(Collected data entries)
---+---

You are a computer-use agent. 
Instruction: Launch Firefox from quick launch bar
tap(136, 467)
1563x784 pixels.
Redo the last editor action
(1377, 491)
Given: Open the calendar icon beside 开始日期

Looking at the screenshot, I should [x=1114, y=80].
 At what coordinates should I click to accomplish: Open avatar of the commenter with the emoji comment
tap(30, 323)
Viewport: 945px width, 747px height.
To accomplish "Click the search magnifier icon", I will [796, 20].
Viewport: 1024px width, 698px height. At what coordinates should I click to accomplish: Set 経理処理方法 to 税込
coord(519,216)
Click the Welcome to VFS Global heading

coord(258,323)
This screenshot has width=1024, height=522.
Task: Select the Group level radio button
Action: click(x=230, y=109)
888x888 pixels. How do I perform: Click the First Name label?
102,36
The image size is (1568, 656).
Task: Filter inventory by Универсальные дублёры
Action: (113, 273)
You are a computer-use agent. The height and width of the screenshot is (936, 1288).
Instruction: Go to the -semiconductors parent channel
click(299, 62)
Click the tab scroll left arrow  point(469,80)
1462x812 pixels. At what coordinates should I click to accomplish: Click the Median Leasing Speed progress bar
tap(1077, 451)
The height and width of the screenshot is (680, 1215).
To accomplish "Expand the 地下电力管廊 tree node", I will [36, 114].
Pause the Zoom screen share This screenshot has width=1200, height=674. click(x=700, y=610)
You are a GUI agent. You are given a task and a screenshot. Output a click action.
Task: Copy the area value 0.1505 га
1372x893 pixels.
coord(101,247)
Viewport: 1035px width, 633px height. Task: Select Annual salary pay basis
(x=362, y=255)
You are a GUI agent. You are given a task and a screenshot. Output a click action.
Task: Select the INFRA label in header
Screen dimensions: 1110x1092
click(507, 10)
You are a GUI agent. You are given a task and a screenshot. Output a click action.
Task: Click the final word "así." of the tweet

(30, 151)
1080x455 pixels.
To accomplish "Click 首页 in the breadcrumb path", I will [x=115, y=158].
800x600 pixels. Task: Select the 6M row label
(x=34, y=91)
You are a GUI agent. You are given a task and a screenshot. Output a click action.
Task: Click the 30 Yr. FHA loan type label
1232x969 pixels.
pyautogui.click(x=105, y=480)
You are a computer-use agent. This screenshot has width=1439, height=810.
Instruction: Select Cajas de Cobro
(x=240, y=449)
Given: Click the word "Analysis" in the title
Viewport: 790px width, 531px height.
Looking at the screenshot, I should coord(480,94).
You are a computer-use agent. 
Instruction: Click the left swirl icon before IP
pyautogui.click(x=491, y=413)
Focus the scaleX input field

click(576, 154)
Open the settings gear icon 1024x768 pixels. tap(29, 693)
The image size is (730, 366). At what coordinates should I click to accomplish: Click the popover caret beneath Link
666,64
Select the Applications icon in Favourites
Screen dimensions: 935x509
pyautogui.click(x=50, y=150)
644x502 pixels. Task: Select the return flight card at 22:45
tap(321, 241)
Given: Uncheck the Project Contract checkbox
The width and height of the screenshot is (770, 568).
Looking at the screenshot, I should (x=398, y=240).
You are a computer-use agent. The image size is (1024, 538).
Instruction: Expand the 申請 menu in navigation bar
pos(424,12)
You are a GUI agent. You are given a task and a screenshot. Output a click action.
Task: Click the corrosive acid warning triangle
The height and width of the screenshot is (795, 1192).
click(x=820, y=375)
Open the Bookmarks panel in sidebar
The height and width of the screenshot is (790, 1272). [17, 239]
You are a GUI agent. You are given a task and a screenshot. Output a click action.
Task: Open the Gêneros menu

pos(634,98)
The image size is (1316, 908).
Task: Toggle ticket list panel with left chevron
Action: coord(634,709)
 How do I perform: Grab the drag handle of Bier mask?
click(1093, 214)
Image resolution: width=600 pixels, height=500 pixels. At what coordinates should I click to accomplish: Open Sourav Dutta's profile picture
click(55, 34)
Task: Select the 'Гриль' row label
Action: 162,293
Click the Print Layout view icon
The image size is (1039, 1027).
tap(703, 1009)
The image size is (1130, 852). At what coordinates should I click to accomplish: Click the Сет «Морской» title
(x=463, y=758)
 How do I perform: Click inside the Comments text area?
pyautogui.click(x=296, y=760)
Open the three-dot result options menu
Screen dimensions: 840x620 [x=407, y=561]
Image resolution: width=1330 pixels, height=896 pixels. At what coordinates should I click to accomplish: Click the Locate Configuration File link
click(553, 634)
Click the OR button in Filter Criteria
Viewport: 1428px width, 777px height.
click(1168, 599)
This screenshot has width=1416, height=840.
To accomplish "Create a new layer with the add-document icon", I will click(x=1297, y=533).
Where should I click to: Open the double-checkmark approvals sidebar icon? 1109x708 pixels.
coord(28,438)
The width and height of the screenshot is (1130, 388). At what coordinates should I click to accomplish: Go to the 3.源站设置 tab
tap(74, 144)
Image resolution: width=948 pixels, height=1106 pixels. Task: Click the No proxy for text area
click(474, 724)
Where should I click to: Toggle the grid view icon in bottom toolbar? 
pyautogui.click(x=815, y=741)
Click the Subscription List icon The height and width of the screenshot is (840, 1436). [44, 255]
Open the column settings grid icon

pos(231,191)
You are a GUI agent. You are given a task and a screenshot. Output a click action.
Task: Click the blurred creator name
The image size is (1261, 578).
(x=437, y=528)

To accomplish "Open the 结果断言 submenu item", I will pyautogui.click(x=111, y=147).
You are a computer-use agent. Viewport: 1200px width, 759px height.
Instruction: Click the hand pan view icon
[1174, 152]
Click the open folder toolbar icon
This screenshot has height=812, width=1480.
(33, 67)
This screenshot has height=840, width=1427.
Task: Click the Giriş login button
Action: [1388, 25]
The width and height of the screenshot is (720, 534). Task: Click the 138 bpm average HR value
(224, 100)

---+---

**Exercise objective**: Your answer should consist of every record, restated exactly.

**Output below**:
You are a computer-use agent. 
Instruction: Launch Firefox from quick launch bar
tap(136, 467)
1563x784 pixels.
Redo the last editor action
(1377, 491)
Given: Open the calendar icon beside 开始日期

Looking at the screenshot, I should [x=1114, y=80].
 At what coordinates should I click to accomplish: Open avatar of the commenter with the emoji comment
tap(30, 323)
Viewport: 945px width, 747px height.
To accomplish "Click the search magnifier icon", I will [796, 20].
Viewport: 1024px width, 698px height. At what coordinates should I click to accomplish: Set 経理処理方法 to 税込
coord(519,216)
Click the Welcome to VFS Global heading

coord(258,323)
This screenshot has width=1024, height=522.
Task: Select the Group level radio button
Action: click(x=230, y=109)
888x888 pixels. How do I perform: Click the First Name label?
102,36
The image size is (1568, 656).
Task: Filter inventory by Универсальные дублёры
Action: (113, 273)
You are a computer-use agent. The height and width of the screenshot is (936, 1288).
Instruction: Go to the -semiconductors parent channel
click(299, 62)
Click the tab scroll left arrow  point(469,80)
1462x812 pixels. At what coordinates should I click to accomplish: Click the Median Leasing Speed progress bar
tap(1077, 451)
The height and width of the screenshot is (680, 1215).
To accomplish "Expand the 地下电力管廊 tree node", I will [36, 114].
Pause the Zoom screen share This screenshot has width=1200, height=674. click(x=700, y=610)
You are a GUI agent. You are given a task and a screenshot. Output a click action.
Task: Copy the area value 0.1505 га
1372x893 pixels.
coord(101,247)
Viewport: 1035px width, 633px height. Task: Select Annual salary pay basis
(x=362, y=255)
You are a GUI agent. You are given a task and a screenshot. Output a click action.
Task: Select the INFRA label in header
Screen dimensions: 1110x1092
click(507, 10)
You are a GUI agent. You are given a task and a screenshot. Output a click action.
Task: Click the final word "así." of the tweet

(30, 151)
1080x455 pixels.
To accomplish "Click 首页 in the breadcrumb path", I will [x=115, y=158].
800x600 pixels. Task: Select the 6M row label
(x=34, y=91)
You are a GUI agent. You are given a task and a screenshot. Output a click action.
Task: Click the 30 Yr. FHA loan type label
1232x969 pixels.
pyautogui.click(x=105, y=480)
You are a computer-use agent. This screenshot has width=1439, height=810.
Instruction: Select Cajas de Cobro
(x=240, y=449)
Given: Click the word "Analysis" in the title
Viewport: 790px width, 531px height.
Looking at the screenshot, I should coord(480,94).
You are a computer-use agent. 
Instruction: Click the left swirl icon before IP
pyautogui.click(x=491, y=413)
Focus the scaleX input field

click(576, 154)
Open the settings gear icon 1024x768 pixels. tap(29, 693)
The image size is (730, 366). At what coordinates should I click to accomplish: Click the popover caret beneath Link
666,64
Select the Applications icon in Favourites
Screen dimensions: 935x509
pyautogui.click(x=50, y=150)
644x502 pixels. Task: Select the return flight card at 22:45
tap(321, 241)
Given: Uncheck the Project Contract checkbox
The width and height of the screenshot is (770, 568).
Looking at the screenshot, I should (x=398, y=240).
You are a computer-use agent. The image size is (1024, 538).
Instruction: Expand the 申請 menu in navigation bar
pos(424,12)
You are a GUI agent. You are given a task and a screenshot. Output a click action.
Task: Click the corrosive acid warning triangle
The height and width of the screenshot is (795, 1192).
click(x=820, y=375)
Open the Bookmarks panel in sidebar
The height and width of the screenshot is (790, 1272). [17, 239]
You are a GUI agent. You are given a task and a screenshot. Output a click action.
Task: Open the Gêneros menu

pos(634,98)
The image size is (1316, 908).
Task: Toggle ticket list panel with left chevron
Action: coord(634,709)
 How do I perform: Grab the drag handle of Bier mask?
click(1093, 214)
Image resolution: width=600 pixels, height=500 pixels. At what coordinates should I click to accomplish: Open Sourav Dutta's profile picture
click(55, 34)
Task: Select the 'Гриль' row label
Action: 162,293
Click the Print Layout view icon
The image size is (1039, 1027).
tap(703, 1009)
The image size is (1130, 852). At what coordinates should I click to accomplish: Click the Сет «Морской» title
(x=463, y=758)
 How do I perform: Click inside the Comments text area?
pyautogui.click(x=296, y=760)
Open the three-dot result options menu
Screen dimensions: 840x620 [x=407, y=561]
Image resolution: width=1330 pixels, height=896 pixels. At what coordinates should I click to accomplish: Click the Locate Configuration File link
click(553, 634)
Click the OR button in Filter Criteria
Viewport: 1428px width, 777px height.
click(1168, 599)
This screenshot has width=1416, height=840.
To accomplish "Create a new layer with the add-document icon", I will click(x=1297, y=533).
Where should I click to: Open the double-checkmark approvals sidebar icon? 1109x708 pixels.
coord(28,438)
The width and height of the screenshot is (1130, 388). At what coordinates should I click to accomplish: Go to the 3.源站设置 tab
tap(74, 144)
Image resolution: width=948 pixels, height=1106 pixels. Task: Click the No proxy for text area
click(474, 724)
Where should I click to: Toggle the grid view icon in bottom toolbar? 
pyautogui.click(x=815, y=741)
Click the Subscription List icon The height and width of the screenshot is (840, 1436). [44, 255]
Open the column settings grid icon

pos(231,191)
You are a GUI agent. You are given a task and a screenshot. Output a click action.
Task: Click the blurred creator name
The image size is (1261, 578).
(x=437, y=528)

To accomplish "Open the 结果断言 submenu item", I will pyautogui.click(x=111, y=147).
You are a computer-use agent. Viewport: 1200px width, 759px height.
Instruction: Click the hand pan view icon
[1174, 152]
Click the open folder toolbar icon
This screenshot has height=812, width=1480.
(33, 67)
This screenshot has height=840, width=1427.
Task: Click the Giriş login button
Action: [1388, 25]
The width and height of the screenshot is (720, 534). Task: Click the 138 bpm average HR value
(224, 100)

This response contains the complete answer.